PROBLEM TO SOLVE
Exactly as written and without the pictures, output the entries below.

(Dataset entries)
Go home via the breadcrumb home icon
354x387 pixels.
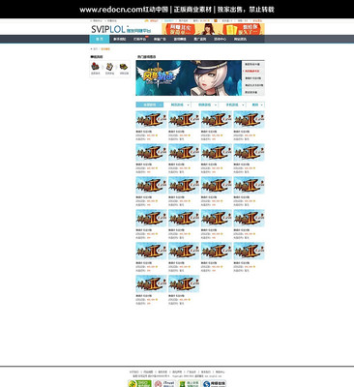point(91,49)
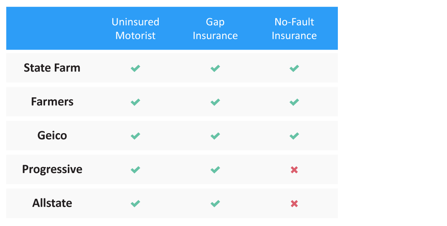Click Allstate's red X for No-Fault Insurance

(x=294, y=204)
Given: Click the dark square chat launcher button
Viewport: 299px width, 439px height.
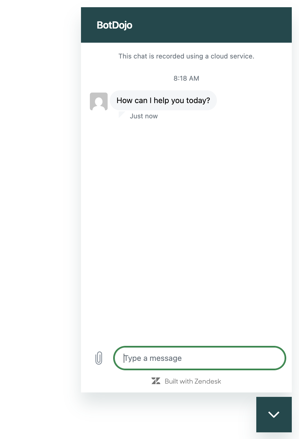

RESPONSE AREA
Go home via the breadcrumb home icon
354x387 pixels.
point(91,49)
Click Allstate's red X for No-Fault Insurance

(x=294, y=204)
Given: Click the dark square chat launcher button
Viewport: 299px width, 439px height.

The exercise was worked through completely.